Gab
Très tôt le matin je quitte l’hôtel. Un
dernier regard vers la chambre des filles qui dorment encore à cette heure là, et je descends l’escalier abrupt qui me conduit vers le hall d’accueil. Je franchis la porte massive de
l’établissement, et je me trouve dans un autre monde, loin de mon cœur, dans le froid du matin.

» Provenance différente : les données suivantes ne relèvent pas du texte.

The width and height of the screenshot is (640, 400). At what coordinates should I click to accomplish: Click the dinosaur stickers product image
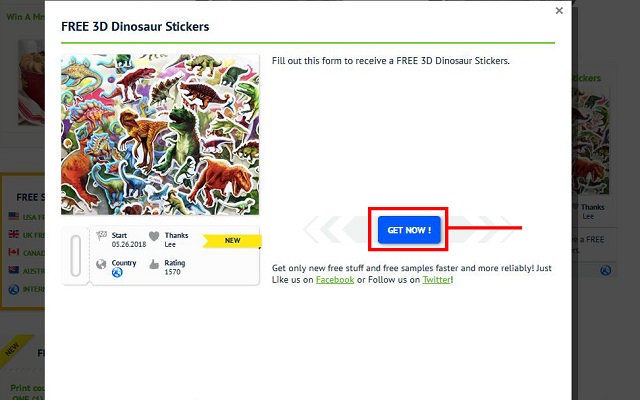160,134
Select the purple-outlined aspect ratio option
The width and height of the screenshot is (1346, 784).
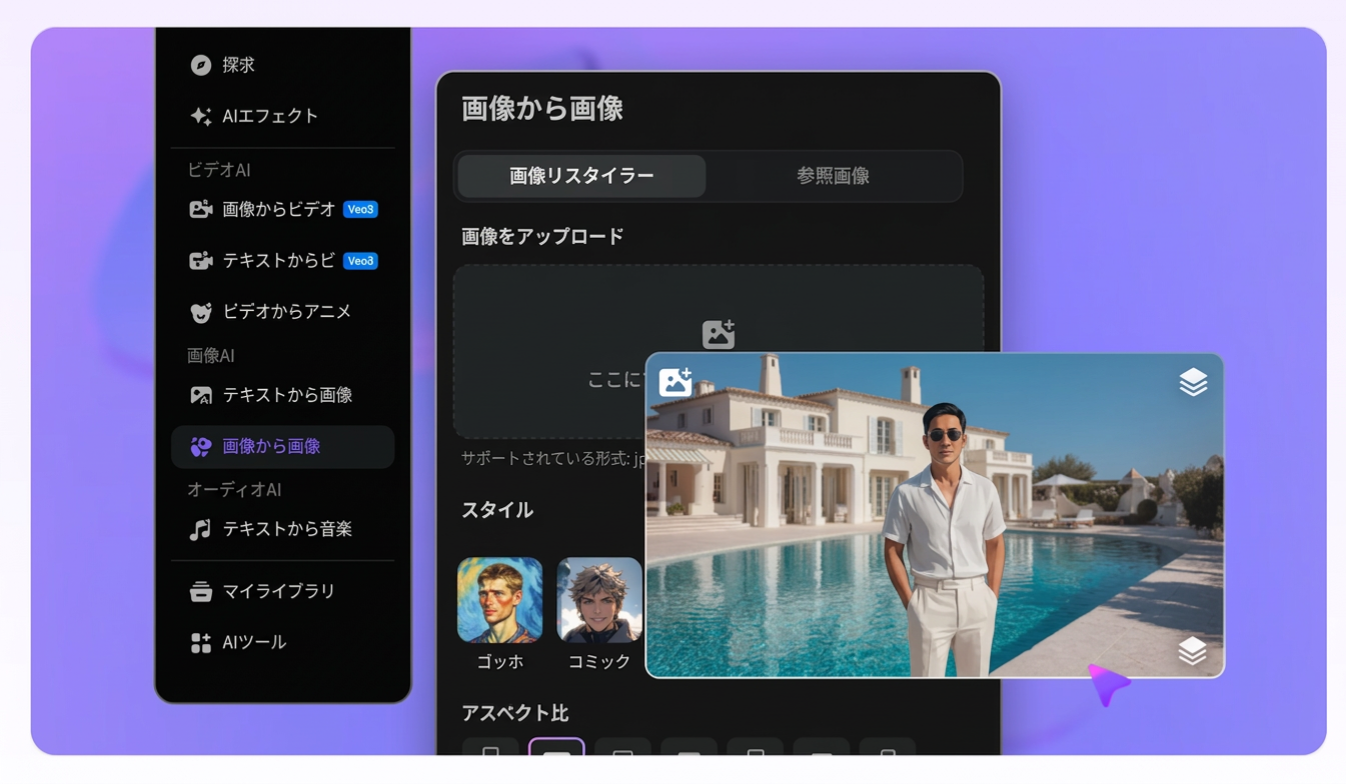(556, 748)
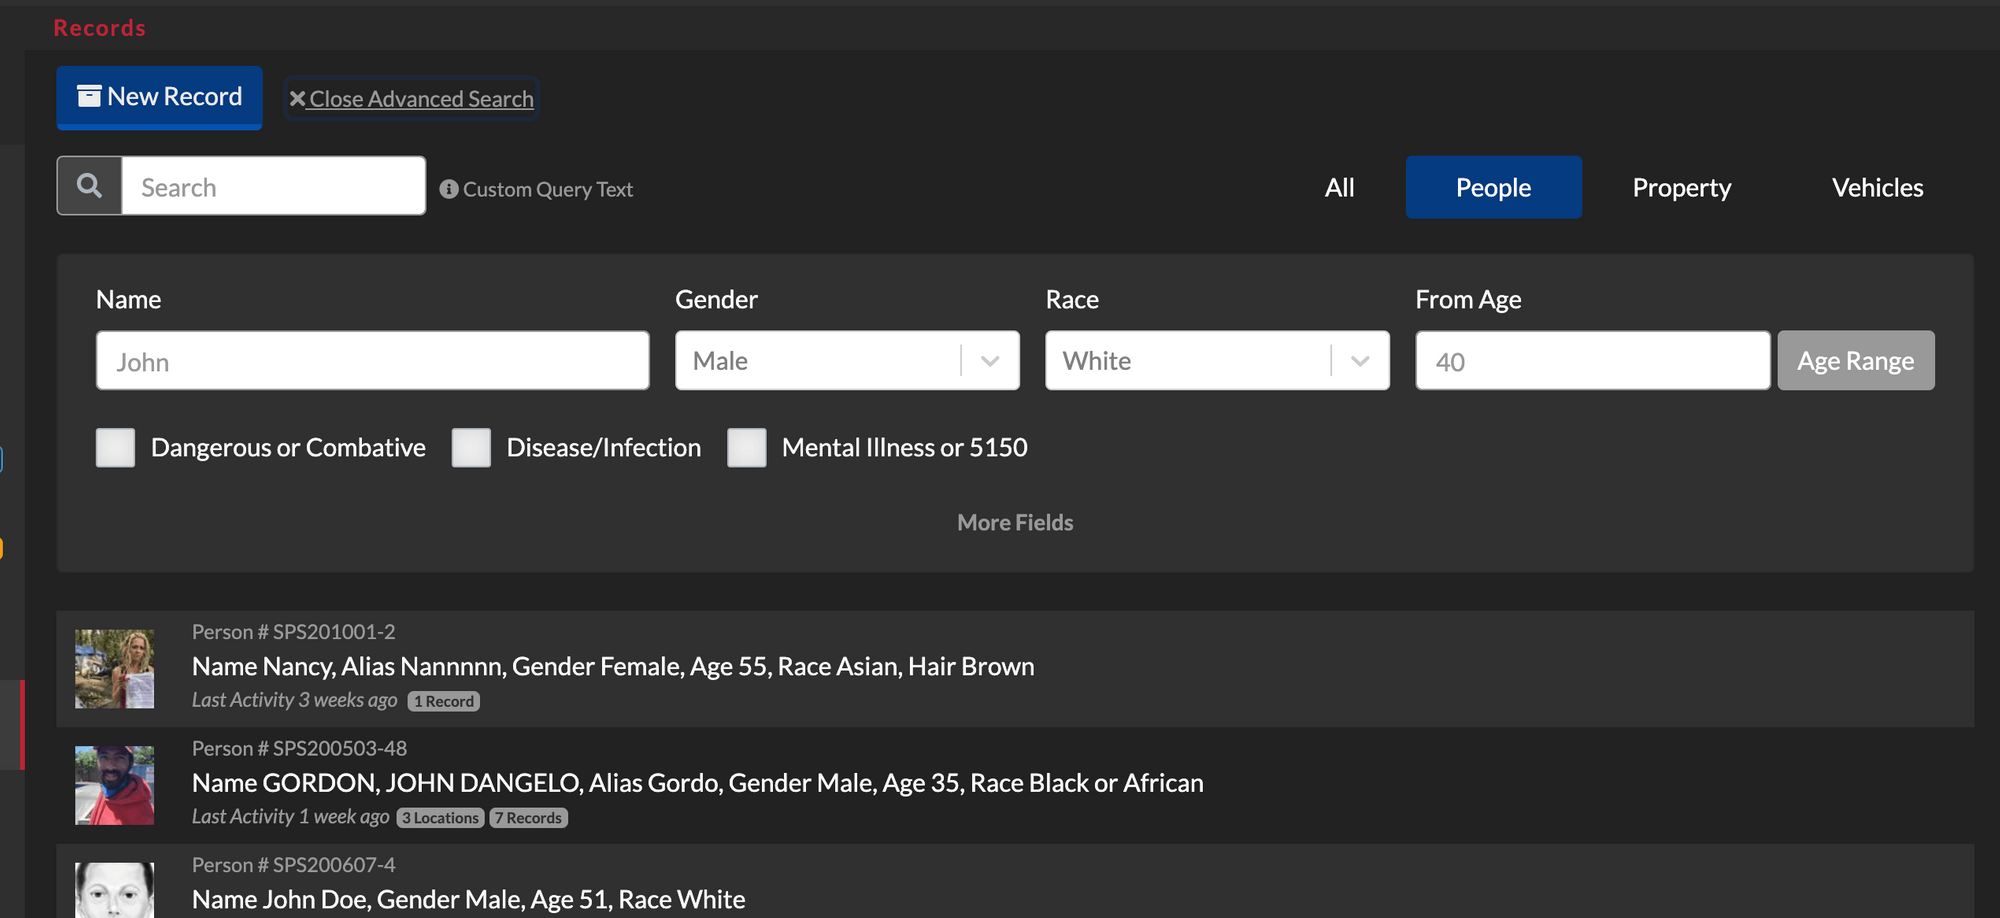This screenshot has width=2000, height=918.
Task: Check the Disease/Infection checkbox
Action: click(x=471, y=448)
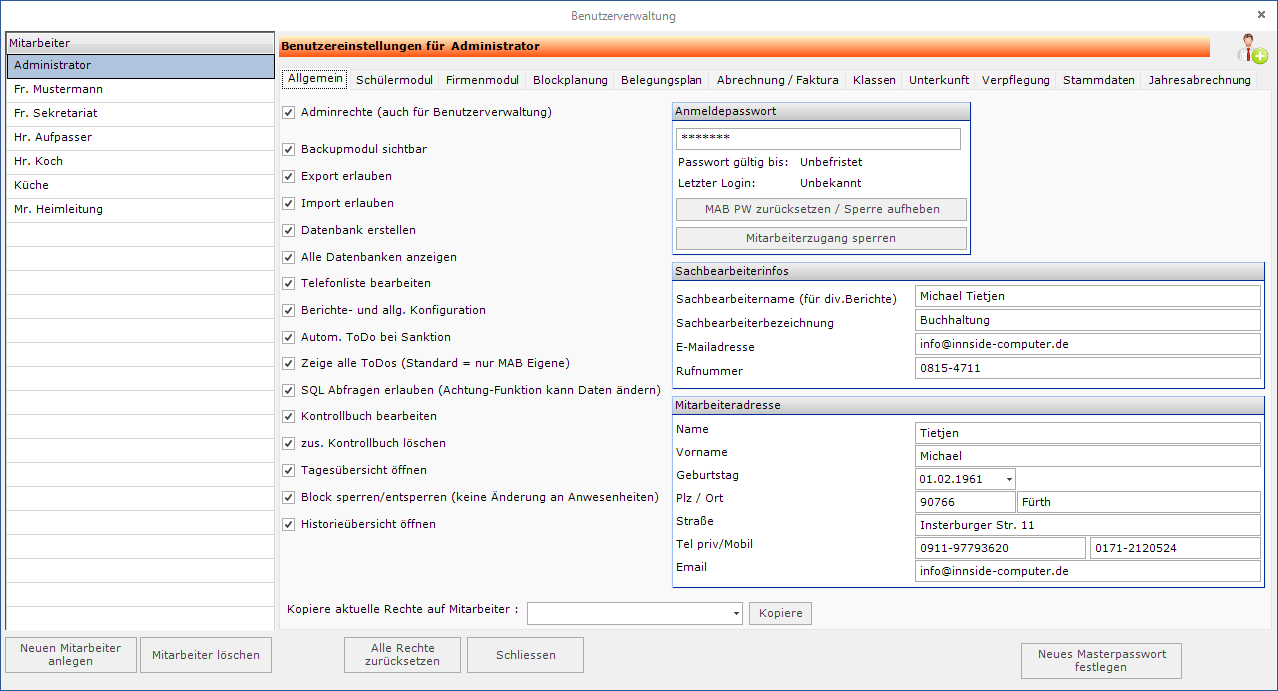
Task: Expand the Kopiere aktuelle Rechte employee dropdown
Action: coord(736,613)
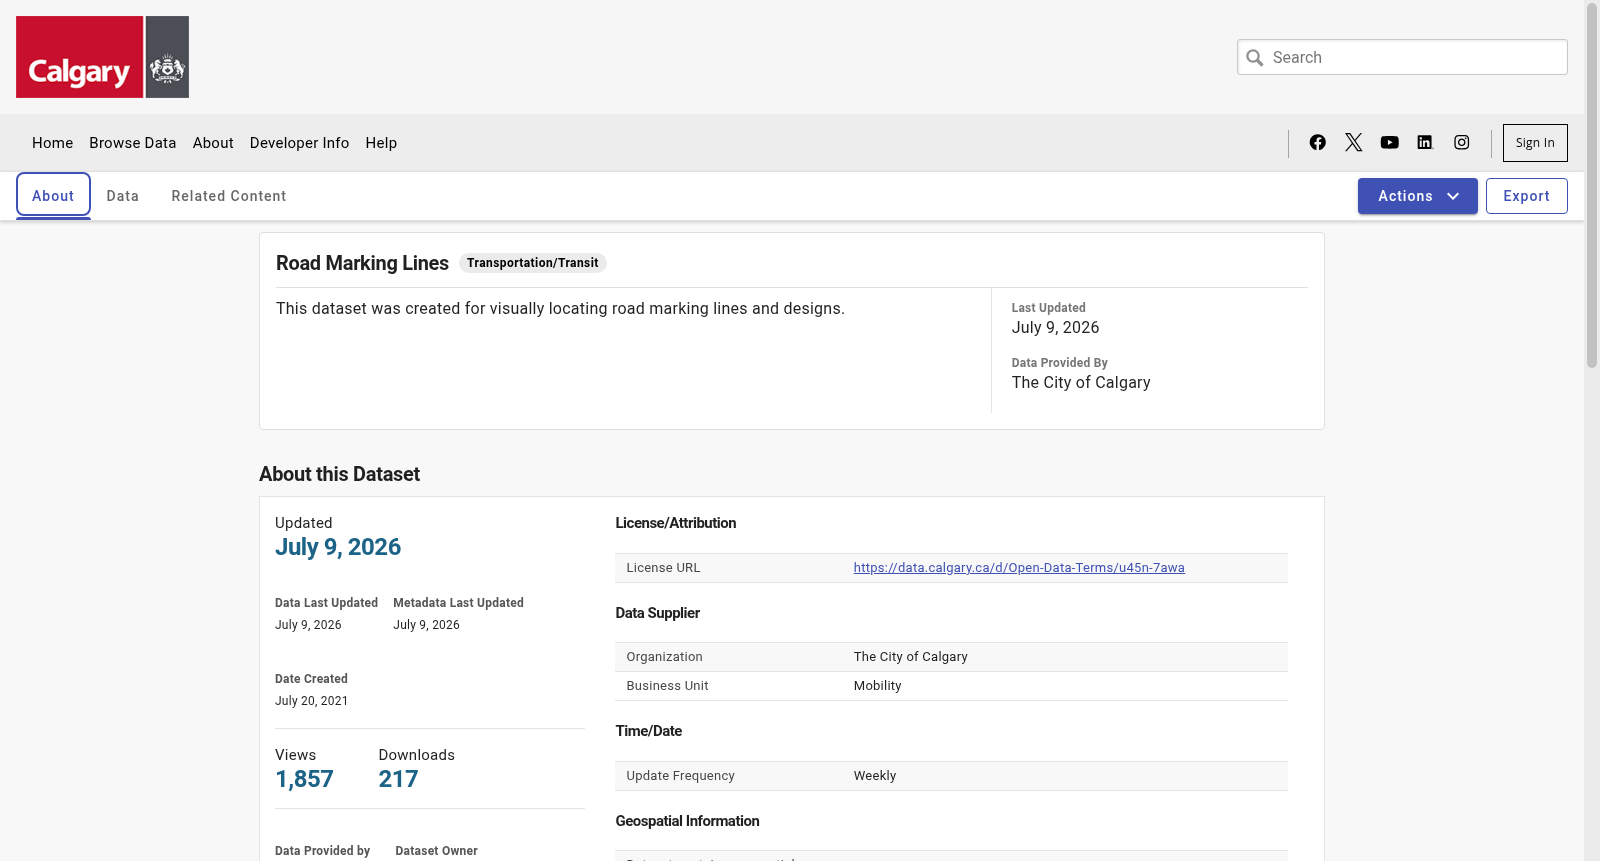Click the magnifying glass search icon
Viewport: 1600px width, 861px height.
coord(1255,58)
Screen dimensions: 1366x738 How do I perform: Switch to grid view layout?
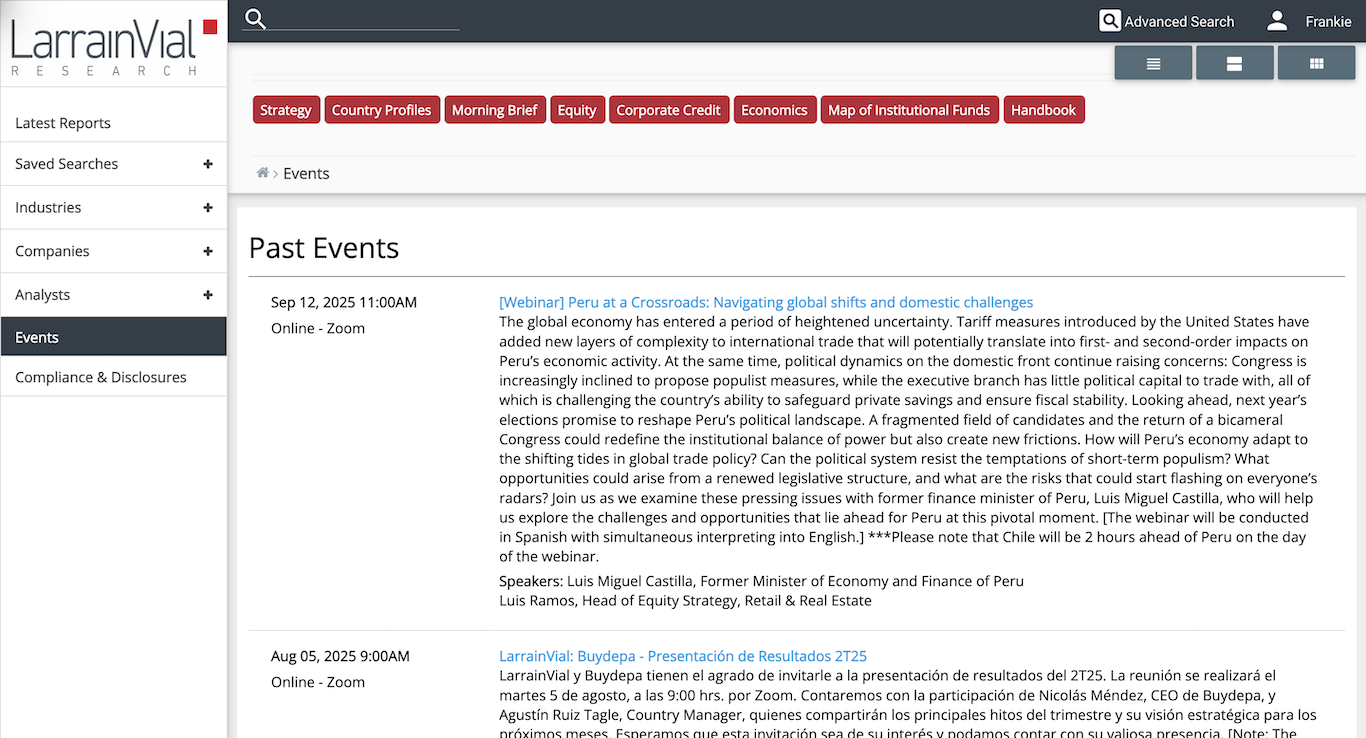(x=1316, y=63)
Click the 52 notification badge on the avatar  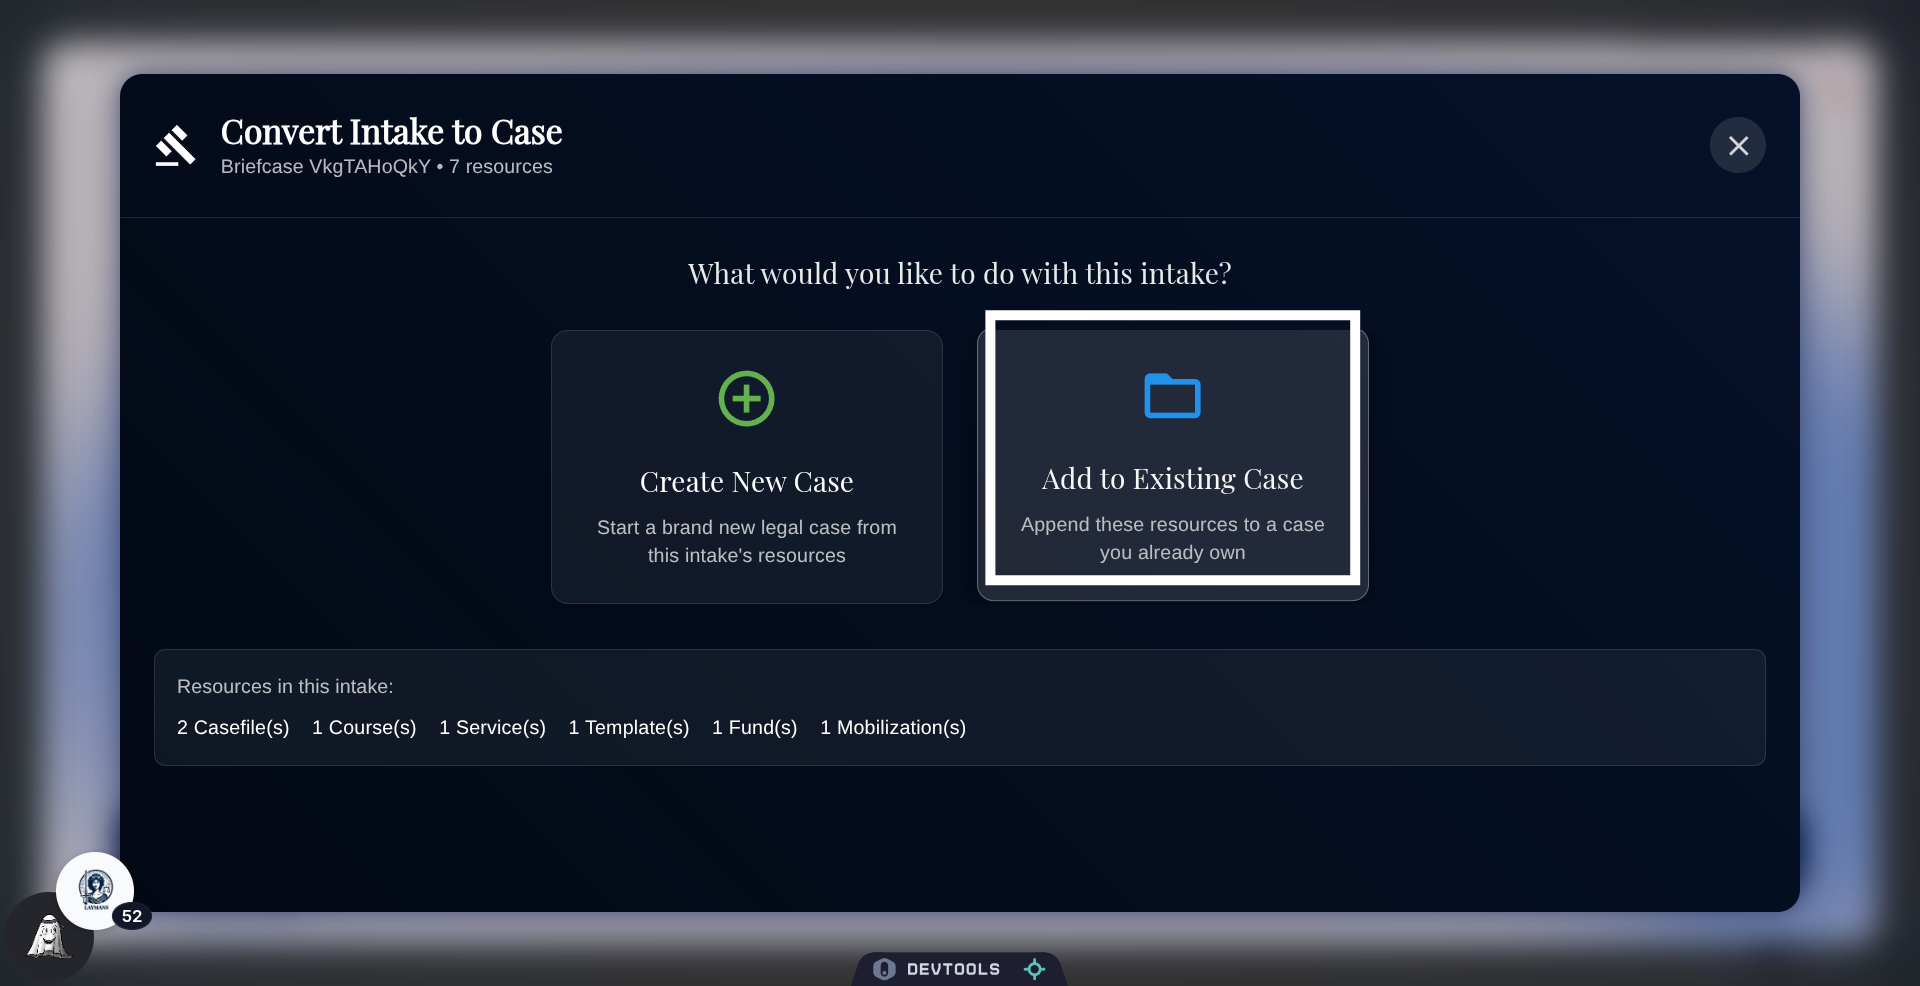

Il me faut un café bien chaud. En traversant Pampelune je croise les lève-tôt de la ville qui se rendent à leurs occupations. Des échanges de regards,
de sourires. C’est à la sortie de la ville que je trouve un café ouvert.
Le chemin est facile sur ce tronçon, la sierra Del Perdon à traverser. La route grimpe et traverse des villages garnis abondamment de fontaines où
l’on s’abreuve bien volontiers ; la chaleur s’installant pour nous faire oublier nos rêves, nos espoirs d’un monde meilleur. La sierra du Pardon. Le pardon. Qu’est-ce que ça peut foutre,
qu’est-ce que ça peut faire !
Sur le chemin je trouve une pierre noire avec l’emplacement pour mes doigts déjà creusés sur un côté. Je la serre très fort et je lui demande de me
retirer cette tristesse. Je la garde un moment en main, puis en sortant de cette colline, je la redépose sur l’herbe.
Le refuge de Puente la Reina se trouve près d’une commanderie templière. Le crucifix de cette église est imposant, et sa forme rappelle la rune Eolh. Il semble y régner une énergie très dense
vers le cœur de l’église.
En me déchaussant, je constate que mes petits orteils ont beaucoup soufferts au point où la peau gonflée recouvre l’ongle des deux orteils. Je m’informe pour une consultation médicale sur la
ville.
Le dispensaire n’est pas très loin du refuge. Une femme de ménage s’interrompt dans sa tâche pour me dire de patienter, que l’infirmière ne devrait pas tarder, puis elle reprend sa
serpillère.
Peu de temps après, un jeune médecin et une infirmière examinent mes pieds. Le médecin me dit qu’il n’a jamais vu de pieds dans un tel état. Il me demande avec tact mais avec une certaine fermeté
d’arrêter de marcher. Je risque de perdre mes deux orteils si je poursuis. Je dois appliquer un désinfectant, une gaze et un sparadrap jusqu’à ce que ma peau dégonfle.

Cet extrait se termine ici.